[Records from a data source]
^^^^^^^^^^^^^^^^
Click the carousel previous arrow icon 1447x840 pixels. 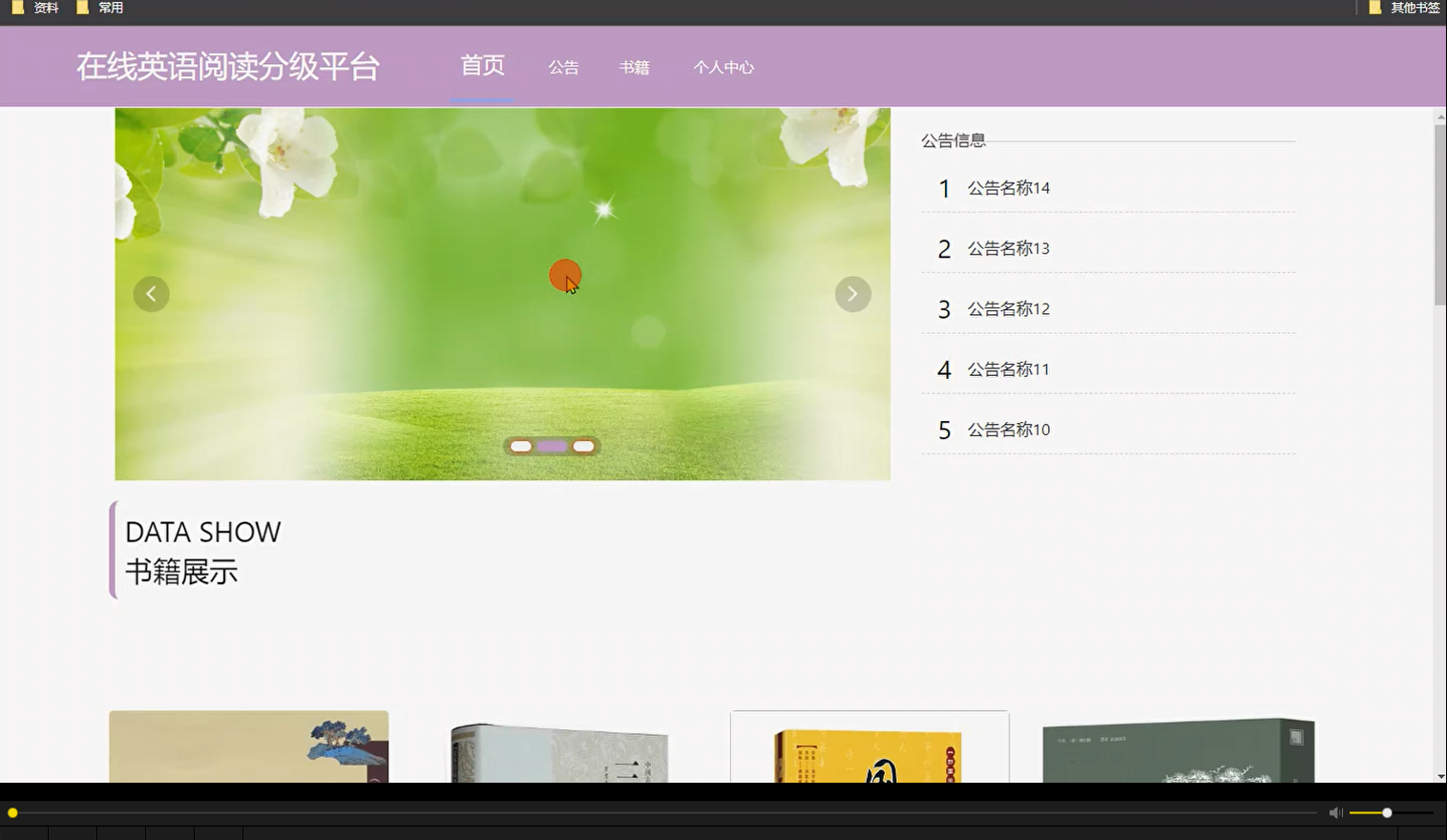151,293
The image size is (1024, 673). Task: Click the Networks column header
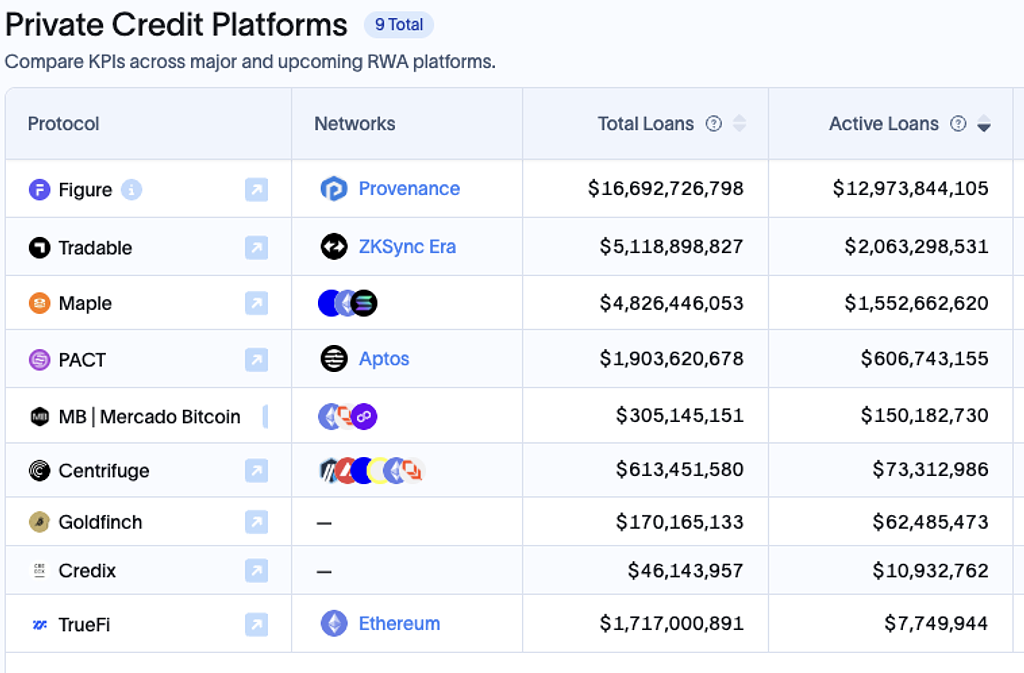355,124
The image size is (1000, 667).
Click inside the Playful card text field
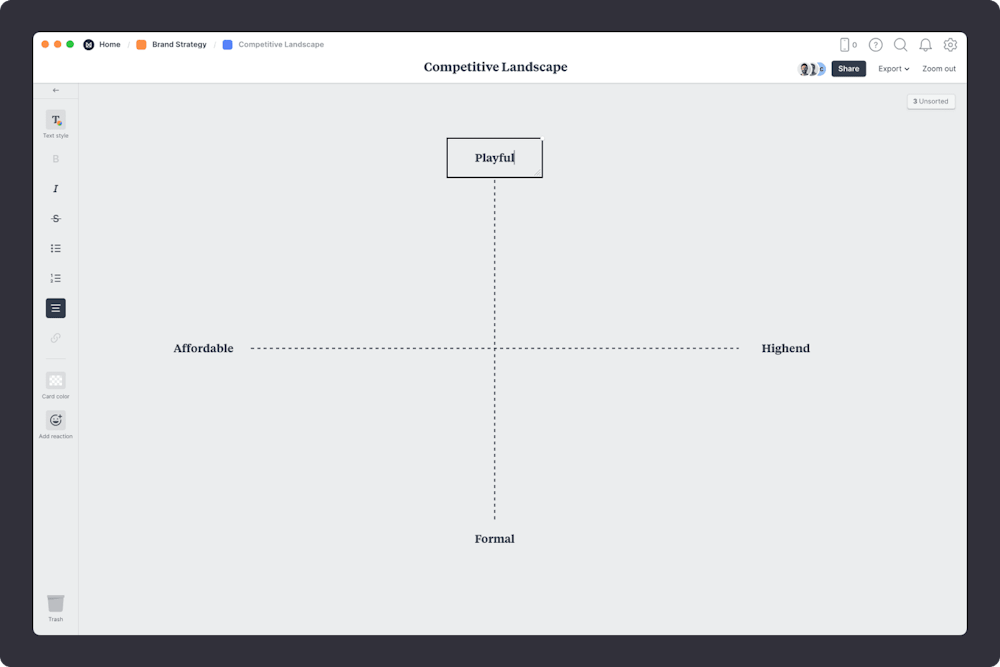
^^^^^^^^^^^^^^^^
* **Required work**: Restate, word for word and without pictures, the lines from the line containing "The image size is (1000, 667)." to the last line of the records above.

* **Output for this exercise**:
The image size is (1000, 667).
Click inside the Playful card text field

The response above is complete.